EXERCISE GOAL. Output the stretch of records from the line containing "Given: Like the post with 5.2K likes" through the line containing "Action: [561, 523]", both ends included, as a numbered list with blank lines left out. Give only those lines.

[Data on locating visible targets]
*****

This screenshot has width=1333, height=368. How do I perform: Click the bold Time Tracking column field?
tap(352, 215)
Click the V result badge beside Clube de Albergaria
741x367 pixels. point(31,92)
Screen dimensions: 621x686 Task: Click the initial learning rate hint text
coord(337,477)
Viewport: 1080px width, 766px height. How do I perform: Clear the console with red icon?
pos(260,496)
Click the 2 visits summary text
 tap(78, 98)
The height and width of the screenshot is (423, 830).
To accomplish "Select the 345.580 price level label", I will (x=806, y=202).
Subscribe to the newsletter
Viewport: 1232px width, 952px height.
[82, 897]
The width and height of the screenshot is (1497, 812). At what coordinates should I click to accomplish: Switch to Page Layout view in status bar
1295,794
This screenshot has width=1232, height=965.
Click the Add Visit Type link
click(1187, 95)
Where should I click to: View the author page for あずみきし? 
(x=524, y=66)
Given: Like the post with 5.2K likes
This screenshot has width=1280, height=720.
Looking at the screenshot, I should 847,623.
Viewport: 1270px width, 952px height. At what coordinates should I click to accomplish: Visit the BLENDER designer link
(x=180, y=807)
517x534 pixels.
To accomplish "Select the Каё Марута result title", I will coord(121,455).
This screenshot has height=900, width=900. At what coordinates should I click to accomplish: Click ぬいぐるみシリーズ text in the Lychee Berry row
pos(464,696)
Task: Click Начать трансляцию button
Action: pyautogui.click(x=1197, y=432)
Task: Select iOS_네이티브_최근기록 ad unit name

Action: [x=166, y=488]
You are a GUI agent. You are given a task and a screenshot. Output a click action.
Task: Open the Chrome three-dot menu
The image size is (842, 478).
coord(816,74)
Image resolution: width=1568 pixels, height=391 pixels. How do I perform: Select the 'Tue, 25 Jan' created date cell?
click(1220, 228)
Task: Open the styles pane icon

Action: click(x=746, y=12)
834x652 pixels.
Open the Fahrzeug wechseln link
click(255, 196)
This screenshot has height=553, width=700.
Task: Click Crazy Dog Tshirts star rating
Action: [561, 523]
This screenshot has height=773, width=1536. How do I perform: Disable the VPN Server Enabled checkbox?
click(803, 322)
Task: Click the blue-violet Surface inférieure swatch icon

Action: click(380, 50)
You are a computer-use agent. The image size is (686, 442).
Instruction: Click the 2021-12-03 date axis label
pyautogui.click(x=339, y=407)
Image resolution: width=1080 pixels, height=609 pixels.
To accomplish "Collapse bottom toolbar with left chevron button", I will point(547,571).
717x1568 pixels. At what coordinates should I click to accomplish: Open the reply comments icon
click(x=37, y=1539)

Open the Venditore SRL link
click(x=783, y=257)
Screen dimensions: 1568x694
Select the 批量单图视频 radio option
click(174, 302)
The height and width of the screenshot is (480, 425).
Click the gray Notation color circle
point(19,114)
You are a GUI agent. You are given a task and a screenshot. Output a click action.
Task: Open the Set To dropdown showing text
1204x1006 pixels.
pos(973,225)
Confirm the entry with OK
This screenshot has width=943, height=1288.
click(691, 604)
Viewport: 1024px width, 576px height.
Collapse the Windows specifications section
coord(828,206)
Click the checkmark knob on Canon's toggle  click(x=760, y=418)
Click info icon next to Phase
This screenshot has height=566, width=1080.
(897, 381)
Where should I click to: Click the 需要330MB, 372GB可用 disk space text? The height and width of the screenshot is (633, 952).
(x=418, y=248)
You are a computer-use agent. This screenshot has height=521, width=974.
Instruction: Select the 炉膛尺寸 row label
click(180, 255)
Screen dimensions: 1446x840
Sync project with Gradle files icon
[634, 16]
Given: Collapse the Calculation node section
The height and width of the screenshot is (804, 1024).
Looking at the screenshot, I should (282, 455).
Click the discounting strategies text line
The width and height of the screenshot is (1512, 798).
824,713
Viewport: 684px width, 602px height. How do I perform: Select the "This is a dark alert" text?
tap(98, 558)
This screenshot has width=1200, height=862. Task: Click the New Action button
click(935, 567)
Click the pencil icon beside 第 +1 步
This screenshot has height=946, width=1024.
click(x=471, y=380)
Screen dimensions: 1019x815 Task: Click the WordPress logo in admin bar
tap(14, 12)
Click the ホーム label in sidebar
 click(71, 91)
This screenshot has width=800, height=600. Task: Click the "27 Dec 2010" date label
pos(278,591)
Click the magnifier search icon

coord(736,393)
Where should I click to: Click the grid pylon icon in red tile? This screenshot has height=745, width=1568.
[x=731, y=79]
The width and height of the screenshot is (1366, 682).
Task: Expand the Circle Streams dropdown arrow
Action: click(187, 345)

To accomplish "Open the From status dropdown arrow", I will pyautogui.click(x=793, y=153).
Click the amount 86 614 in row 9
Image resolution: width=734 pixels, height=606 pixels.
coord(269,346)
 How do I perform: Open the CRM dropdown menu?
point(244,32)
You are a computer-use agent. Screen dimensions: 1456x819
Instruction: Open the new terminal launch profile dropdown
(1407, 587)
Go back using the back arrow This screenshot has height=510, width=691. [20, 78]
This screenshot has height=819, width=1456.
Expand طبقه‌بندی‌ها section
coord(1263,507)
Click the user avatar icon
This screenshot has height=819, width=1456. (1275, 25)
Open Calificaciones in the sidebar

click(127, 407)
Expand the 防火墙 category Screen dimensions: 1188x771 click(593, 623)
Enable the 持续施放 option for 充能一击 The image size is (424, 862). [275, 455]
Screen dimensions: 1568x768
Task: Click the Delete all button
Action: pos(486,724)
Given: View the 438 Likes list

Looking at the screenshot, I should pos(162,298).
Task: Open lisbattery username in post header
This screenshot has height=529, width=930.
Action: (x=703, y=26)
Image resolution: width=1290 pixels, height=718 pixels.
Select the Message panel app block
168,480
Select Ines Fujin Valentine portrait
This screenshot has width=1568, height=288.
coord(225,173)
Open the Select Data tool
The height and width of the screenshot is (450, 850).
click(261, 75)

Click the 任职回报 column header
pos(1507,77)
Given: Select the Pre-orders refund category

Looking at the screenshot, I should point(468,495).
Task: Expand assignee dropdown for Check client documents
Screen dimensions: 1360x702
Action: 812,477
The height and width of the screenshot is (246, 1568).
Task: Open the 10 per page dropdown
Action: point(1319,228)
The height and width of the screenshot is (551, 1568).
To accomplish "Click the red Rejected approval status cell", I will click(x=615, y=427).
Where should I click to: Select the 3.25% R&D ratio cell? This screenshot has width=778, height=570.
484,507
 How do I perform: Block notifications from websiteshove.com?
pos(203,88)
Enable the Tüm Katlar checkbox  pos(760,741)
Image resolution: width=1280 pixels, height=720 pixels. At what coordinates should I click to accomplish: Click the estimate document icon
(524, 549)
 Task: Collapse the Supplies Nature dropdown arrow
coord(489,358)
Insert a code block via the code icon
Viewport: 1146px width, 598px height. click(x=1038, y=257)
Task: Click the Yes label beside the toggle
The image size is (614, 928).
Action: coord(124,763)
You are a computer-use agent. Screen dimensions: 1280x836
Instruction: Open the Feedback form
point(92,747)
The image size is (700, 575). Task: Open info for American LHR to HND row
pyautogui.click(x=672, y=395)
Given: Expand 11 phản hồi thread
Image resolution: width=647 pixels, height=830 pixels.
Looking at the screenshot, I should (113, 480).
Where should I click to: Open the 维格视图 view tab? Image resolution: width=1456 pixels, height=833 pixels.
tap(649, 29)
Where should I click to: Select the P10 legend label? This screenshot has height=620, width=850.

*****

WRITTEN RESPONSE.
1. Given: Like the post with 5.2K likes
2. This screenshot has width=1280, height=720.
3. Looking at the screenshot, I should 847,623.
4. Viewport: 1270px width, 952px height. At what coordinates should I click to accomplish: Visit the BLENDER designer link
5. (x=180, y=807)
6. 517x534 pixels.
7. To accomplish "Select the Каё Марута result title", I will coord(121,455).
8. This screenshot has height=900, width=900. At what coordinates should I click to accomplish: Click ぬいぐるみシリーズ text in the Lychee Berry row
9. pos(464,696)
10. Task: Click Начать трансляцию button
11. Action: pyautogui.click(x=1197, y=432)
12. Task: Select iOS_네이티브_최근기록 ad unit name
13. Action: [x=166, y=488]
14. You are a GUI agent. You are given a task and a screenshot. Output a click action.
15. Task: Open the Chrome three-dot menu
16. The image size is (842, 478).
17. coord(816,74)
18. Image resolution: width=1568 pixels, height=391 pixels. How do I perform: Select the 'Tue, 25 Jan' created date cell?
19. click(1220, 228)
20. Task: Open the styles pane icon
21. Action: click(x=746, y=12)
22. 834x652 pixels.
23. Open the Fahrzeug wechseln link
24. click(255, 196)
25. This screenshot has height=553, width=700.
26. Task: Click Crazy Dog Tshirts star rating
27. Action: [561, 523]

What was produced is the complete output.